Я считаю, то же самое недоразумение побудило Соллерса, яркого писателя и теоретика, который ведет глубокую философскую работу на страницах авангардного журнала Tel Quel
[520], спросить себя, где же эти интеллектуалы, составляющие неоавангард, какую такую «теоретическую подготовку» они ведут, почему не высказываются по таким важным вопросам современности, как аборты, исторический компромисс, гомосексуалисты и так далее, куда они все подевались?
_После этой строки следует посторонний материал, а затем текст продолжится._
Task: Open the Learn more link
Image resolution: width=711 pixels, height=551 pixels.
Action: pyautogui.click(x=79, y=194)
К сожалению, тон, в котором он изложил (по почте) свои обличения, напоминают более чем столетней давности нападки Ламартина
[521], в которых он назвал тогдашнюю Италию «страной мертвых», подтолкнув Джусти среди прочих ответить ему в стихах длинным и остроумным перифразом, в немилосердно сжатом виде представляющем собой завуалированное приглашение стать пассивным объектом в акте содомии.
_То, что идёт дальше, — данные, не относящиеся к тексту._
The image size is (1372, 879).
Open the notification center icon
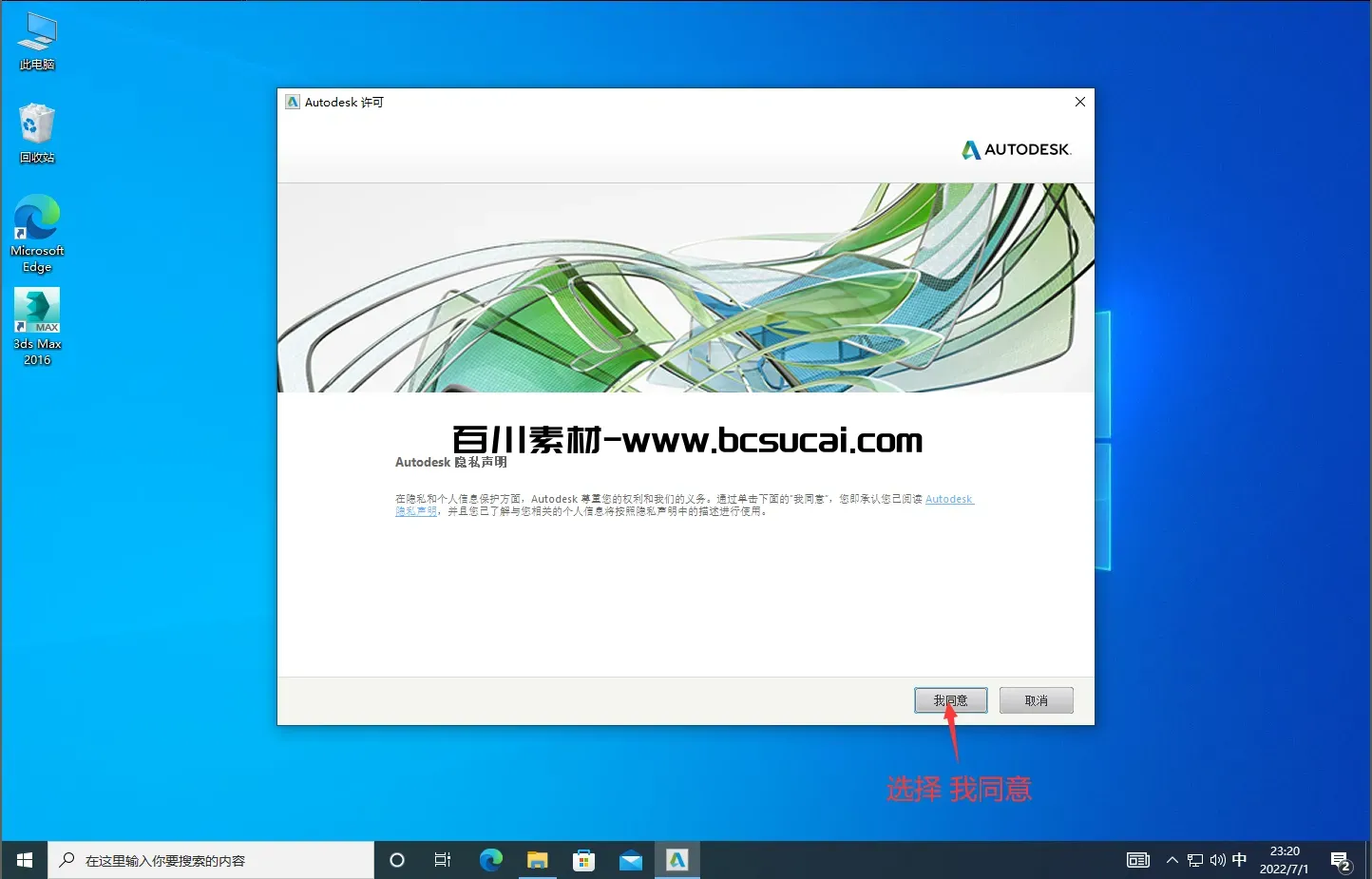pos(1341,861)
Думаю, что, задаваясь вопросом о судьбе «письма», мы рискуем столкнуться с «проблемой дирижабля». Как известно, на протяжении многих лет люди упорно строили летающие аппараты, которые были бы легче воздуха (принимали форму, медленно перемещались, взрывались во время праздников и разбивались в полярных льдах), тогда как будущее полетов было за крыльями, которые тяжелее воздуха. Равным образом опасный соблазн палеогуманистического толка заставляет нас верить в то, что «писать» – это выстраивать слова на сложенных в шестнадцатую долю листах бумаги, предназначенных для полок книжных шкафов, и что только в этой деятельности являет себя как искусство, так и коммуникация. Но писать означает также, с одной стороны, сочинять газетные статьи или даже изобретать новые формы журналистской коммуникации, придумывать рекламные листовки, плакаты, лозунги на стенах, дидактические материалы, провокационные тесты; а с другой – это создание альтернативного радио, организация городского праздника, терапевтического сеанса, участники которого выражают себя иным образом, некий перформанс, где люди могут рисовать и петь, да хоть фестиваль газеты l’Unità
[522] с плакатами, торговыми палатками, спорами, концертами и фильмами. В конце концов, да, Ариосто тоже писал, но для чтения вслух, а Леонардо организовывал придворные happening. Дело в том, что их аудиторией были лишь князья и кардиналы, и это кое о чем говорит в русле придворных деяний итальянского интеллектуала, однако сегодня то же самое делается и для других зрителей, вот что кажется мне интересным. Где же сегодня итальянские интеллектуалы, ведь они больше не объединяются в группы по теоретическим воззрениям? Они в редакциях новых альтернативных газет, которые изменили нашу манеру общения, подбирают новости, комментируют факты и даже воздействуют на большую прессу. Они в центральном комитете КПИ, который научил Марше
[523] выстраивать отношения с Советским Союзом. Они пытаются реформировать школы и психиатрические больницы. Они в здании старого миланского рынка, где теперь ставит свои спектакли Дарио Фо
[524]. Некоторые – как Барагини
[525] – побывали в тюрьме за то, что разговаривали с домашними детьми не так, как привычно воспринимает обыватель. Иногда это совсем молодые люди, сочиняющие не стихи, а длинные полосы из рисунков, слов и облачков дыма. Они разговаривают с видеопленкой, с портативной камерой, с небольшой радиостанцией, которая вынуждает нас понимать другую музыку и другой темп речи. Все это и есть «письмо», и какими бы сумбурными и стихийными эти способы ни были, они рисуют новую картину, в которой, несомненно, и теория, и самая строгая критика рано или поздно должны привиться.